3. Don’t forget your friends. Don’t forget your family. Don’t forget your work. Don’t forget your hobbies. In the early days of blissful lust and romance, it’s easy to become all consumed by your new lover. It may seem like a wonderful idea to spend every waking moment with them and neglect all the things you used to do. So even if you’d rather spend the evening basking in your love glow, accept that invitation to go to a concert with a friend, go to that party with your pals and leave the newfound lover to his/her own devices. Do some extra work at work, like you used to. Keep your Saturday surfing plans with your surfing group. Just because you are now blissfully in love, does not mean you two are joint at the hip. Keeping up with you is going to be key.
4. Spend time alone. Go to the gym alone. Go to the movies alone. Do all the things you did as a single person, not always like before, but once in a while. Don’t invite your new lover to do everything with you. I know you didn’t like doing it alone before, but guess what, this alone time is key to understanding yourself, nourishing yourself, and setting the tone for long term healthy relationship patterns into the future.

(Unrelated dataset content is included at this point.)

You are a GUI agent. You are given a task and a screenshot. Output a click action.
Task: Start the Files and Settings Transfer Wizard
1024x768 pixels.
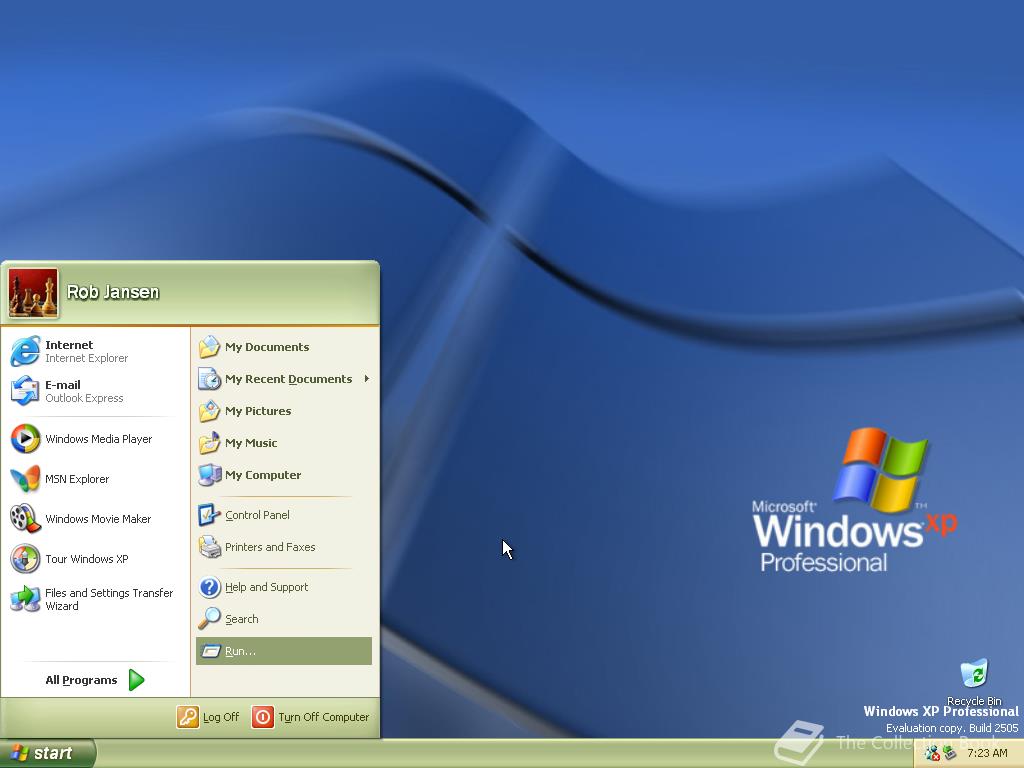(100, 599)
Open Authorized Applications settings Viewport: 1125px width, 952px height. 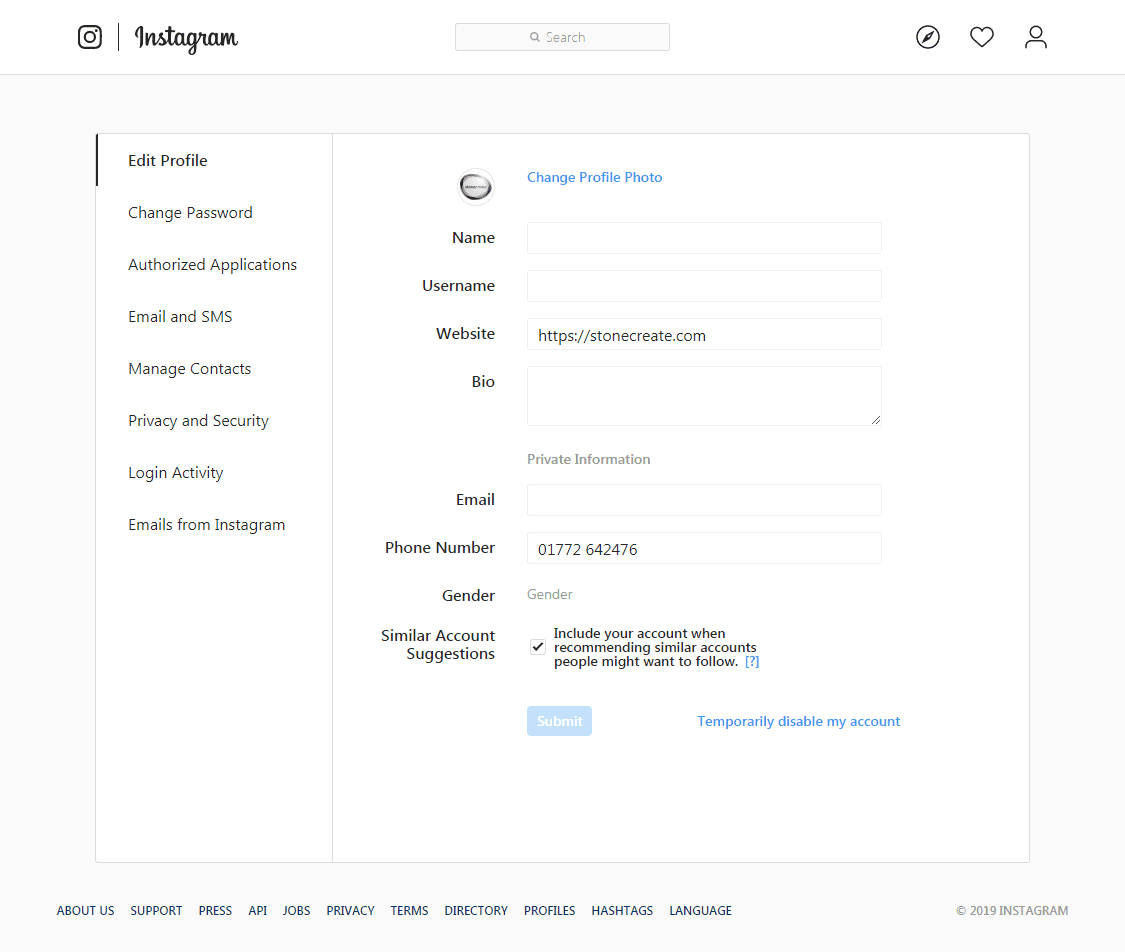pyautogui.click(x=212, y=265)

5. Learn to Say No. Learn to say NO now. If you’re partner is the one always inviting you along, or wanting to tag along. Say No. Even if you think you want them to join you, or even if you just don’t mind. Getting into a bad habit of saying yes, is akin to neglecting your needs. It might seem like a small thing now, but in the long run, it will help to maintain your independence and autonomy within a connected relationship, in the end, we need to be connected to our partners while also maintaining our selves. In the end, if one plus one equals two, that is better than two halves equaling one.
Maintaining your autonomy and independence will not only empower you as an individual by keeping you strong and maintaining your identity, it can also keep the passion, intimacy and attraction alive for years to come.